Web business ‘gurus’ like Tim O’Reilly recognise the strength of collective activity, but they attempt to recuperate it for individual gain. Their world is one in which everything revolves around a bottom line; their outlook is essentially behaviourist, web surfers are enticed to click through links and to buy something (anything). Business data miners are interested in what makes someone click through links and make purchases, not why they do it. Thus what doesn’t gain clicks is either discarded or placed so far down search lists that few surfers will find it. This is a pseudo-meritocracy in which whatever is already popular has its position constantly reinforced, and what isn’t popular is buried under a mountain of celebrity trivia in a world that is currently ruled (‘ironically’ of course) by the likes of Lady GaGa. Nonetheless, social networking trends are constantly shifting and while both advertising and data mining on platforms like MySpace are now slicker than 3 or 4 years ago, that particular site is still not exactly generating a huge profit. Indeed, last year saw a small downturn in MySpace and Facebook usage in the UK (see “Is Facebook going out of fashion” – you’ll need to roll down the page on The Guardian site to see this).

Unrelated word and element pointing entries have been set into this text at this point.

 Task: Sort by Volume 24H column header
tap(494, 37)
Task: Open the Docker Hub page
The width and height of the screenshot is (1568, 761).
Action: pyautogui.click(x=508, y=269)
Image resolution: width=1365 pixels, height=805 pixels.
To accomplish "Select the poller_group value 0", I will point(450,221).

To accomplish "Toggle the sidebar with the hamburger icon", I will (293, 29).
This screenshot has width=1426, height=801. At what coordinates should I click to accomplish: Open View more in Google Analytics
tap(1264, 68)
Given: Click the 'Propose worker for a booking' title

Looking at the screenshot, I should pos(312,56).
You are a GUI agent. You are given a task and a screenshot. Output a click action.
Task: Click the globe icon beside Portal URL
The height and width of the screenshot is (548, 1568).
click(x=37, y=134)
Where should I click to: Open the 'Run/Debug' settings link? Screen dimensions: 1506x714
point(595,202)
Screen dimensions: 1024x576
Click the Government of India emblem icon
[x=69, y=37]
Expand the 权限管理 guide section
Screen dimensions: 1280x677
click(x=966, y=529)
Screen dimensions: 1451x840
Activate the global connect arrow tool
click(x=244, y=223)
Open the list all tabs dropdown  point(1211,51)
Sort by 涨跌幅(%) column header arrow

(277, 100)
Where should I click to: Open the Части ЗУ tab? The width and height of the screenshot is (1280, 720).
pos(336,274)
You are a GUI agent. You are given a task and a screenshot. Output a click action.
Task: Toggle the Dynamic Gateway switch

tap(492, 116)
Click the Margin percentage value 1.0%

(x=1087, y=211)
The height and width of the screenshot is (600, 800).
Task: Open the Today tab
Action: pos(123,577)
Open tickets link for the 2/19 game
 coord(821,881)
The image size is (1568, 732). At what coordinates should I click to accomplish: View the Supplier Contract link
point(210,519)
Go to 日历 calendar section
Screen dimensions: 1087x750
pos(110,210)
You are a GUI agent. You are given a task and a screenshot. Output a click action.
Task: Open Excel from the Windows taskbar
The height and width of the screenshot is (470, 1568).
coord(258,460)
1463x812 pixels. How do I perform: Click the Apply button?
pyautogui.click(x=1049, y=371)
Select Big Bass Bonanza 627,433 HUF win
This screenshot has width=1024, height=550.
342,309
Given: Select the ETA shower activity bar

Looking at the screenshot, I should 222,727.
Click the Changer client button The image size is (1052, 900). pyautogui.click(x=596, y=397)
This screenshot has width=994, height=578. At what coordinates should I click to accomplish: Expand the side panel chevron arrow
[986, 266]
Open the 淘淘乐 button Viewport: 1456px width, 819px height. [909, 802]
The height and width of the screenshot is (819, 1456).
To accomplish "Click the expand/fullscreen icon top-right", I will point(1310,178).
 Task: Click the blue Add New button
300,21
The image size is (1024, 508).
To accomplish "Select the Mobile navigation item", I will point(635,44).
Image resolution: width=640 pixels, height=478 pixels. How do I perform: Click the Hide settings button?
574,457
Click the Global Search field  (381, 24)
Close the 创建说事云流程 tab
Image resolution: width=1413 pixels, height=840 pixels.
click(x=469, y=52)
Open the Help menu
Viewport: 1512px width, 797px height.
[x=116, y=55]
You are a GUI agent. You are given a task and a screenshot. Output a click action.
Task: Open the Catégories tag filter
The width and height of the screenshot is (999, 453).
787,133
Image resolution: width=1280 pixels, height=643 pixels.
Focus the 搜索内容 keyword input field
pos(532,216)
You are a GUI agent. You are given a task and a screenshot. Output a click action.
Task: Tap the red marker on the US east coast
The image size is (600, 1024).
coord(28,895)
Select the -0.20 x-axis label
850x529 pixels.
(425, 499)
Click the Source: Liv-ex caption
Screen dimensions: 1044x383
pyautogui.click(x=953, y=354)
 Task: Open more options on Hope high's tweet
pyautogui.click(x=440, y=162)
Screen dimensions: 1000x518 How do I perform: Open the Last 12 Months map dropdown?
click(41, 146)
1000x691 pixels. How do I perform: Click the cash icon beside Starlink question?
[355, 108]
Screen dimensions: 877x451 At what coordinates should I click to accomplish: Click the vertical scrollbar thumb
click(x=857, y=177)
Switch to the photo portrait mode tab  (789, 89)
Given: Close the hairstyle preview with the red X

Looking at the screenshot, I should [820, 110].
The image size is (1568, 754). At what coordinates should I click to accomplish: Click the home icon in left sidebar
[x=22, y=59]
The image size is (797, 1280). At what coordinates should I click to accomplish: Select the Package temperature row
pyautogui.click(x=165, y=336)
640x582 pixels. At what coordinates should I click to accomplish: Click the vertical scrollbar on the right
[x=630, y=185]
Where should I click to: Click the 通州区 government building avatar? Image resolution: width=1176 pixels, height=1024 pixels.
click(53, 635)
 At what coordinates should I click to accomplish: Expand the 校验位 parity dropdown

So trendsetters, perhaps this really can be the year in which millions more groovers and bloggers break with the digital establishment by embracing a WordPress freakout. The easiest way to do this is to set up a blog on the WordPress site, but I’d prefer you all to be more dispersed and for as many of you as possible to use your own domains…. And let’s start using our sites to really play with the web, to spread myths and confusion, create false identities, disorientate the authorities, and inauguarate communal situations that overflow all the barriers between the so called ‘virtual’ and ‘real’ worlds! Oh and a few backward glances at how we got here wouldn’t go astray either… so if you’re not already familiar with them, look up the Luther Blissett Project, neoism and mail art (the ‘original’ pre-web paper net). “Those who do not learn from the past are doomed to repeat it.”